A rise in Morrison shares Tuesday, coupled with a drop in the price of Aggreko Plc, will probably result in the industrial company exiting the benchmark index instead, according to Societe Generale index analyst John Carson.
Morrison’s first sales growth since December 2013 was reported Tuesday by Kantar Worldpanel in the researcher’s regular monthly report on the U.K. grocery industry. That sent the shares 1.8 percent higher on the same day that quarterly changes to the FTSE 100 were decided.

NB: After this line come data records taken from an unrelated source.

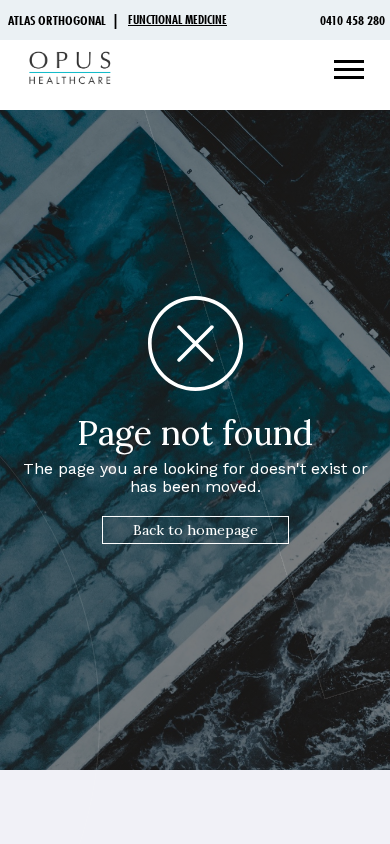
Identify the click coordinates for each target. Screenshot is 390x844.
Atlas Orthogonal (57, 20)
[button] (341, 70)
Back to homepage (195, 530)
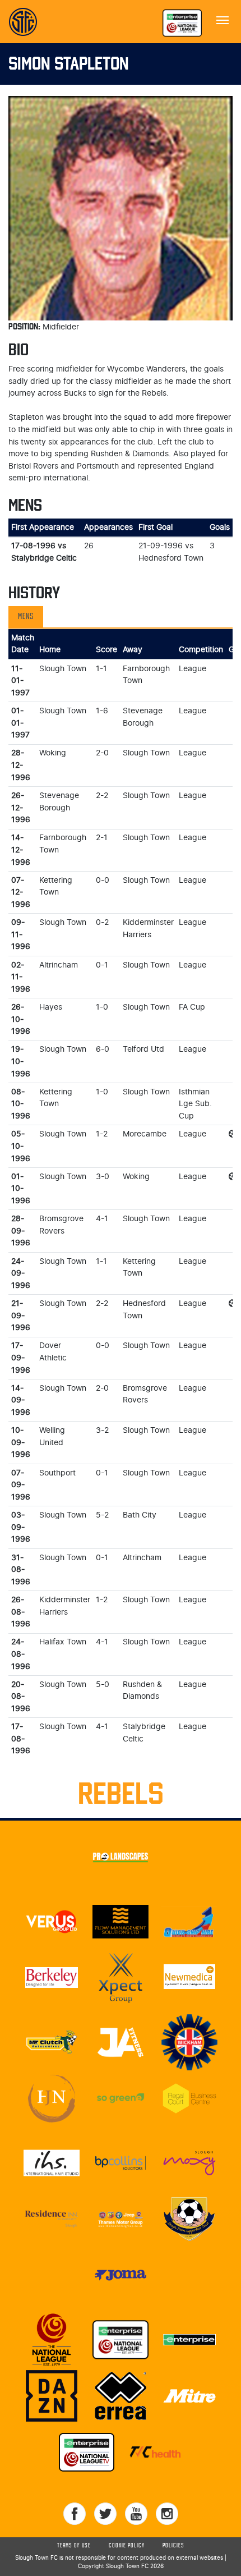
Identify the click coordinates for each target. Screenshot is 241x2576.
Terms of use (74, 2546)
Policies (173, 2546)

The gain boosted Morrison’s market capitalization to 4.03 billion pounds ($6.2 billion) at the close of trading, while a 1.5 percent drop in Aggreko cut its value to 3.99 billion pounds. The results of a review of the index will be announced after trading hours Wednesday.

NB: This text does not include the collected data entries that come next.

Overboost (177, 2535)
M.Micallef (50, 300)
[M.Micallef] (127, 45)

A 7.2 percent drop in Morrison shares during the opening five months of the year put the grocer’s place in the index in jeopardy for the first time since it was included in 2001. A demotion would result in funds that seek to track the performance of the FTSE 100 having to dump the shares.
Remaining in the index would provide a boost to new Chief Executive Officer David Potts, who is seeking to get the company back on track after two years of losses brought about by a price war among U.K. supermarkets.
Morrison shares continued to rally Wednesday, climbing 3.1 percent to 177.9 pence at 2 p.m. in London.
Many investors still doubt the prospects of the Bradford, England-based retailer. Short positions equate to 14.7 percent of its shares outstanding -- the second highest of any FTSE 100 member, according to data compiled by Markit Ltd.
A recovery at Morrison will be “much harder” to achieve than at market leader Tesco Plc, Bruno Monteyne, an analyst at Sanford C. Bernstein, said in a note yesterday.
“Its medium- to long-term growth rate is well below Tesco and Sainsbury and we are not yet convinced that it has a credible online and convenience channel,” Monteyne said.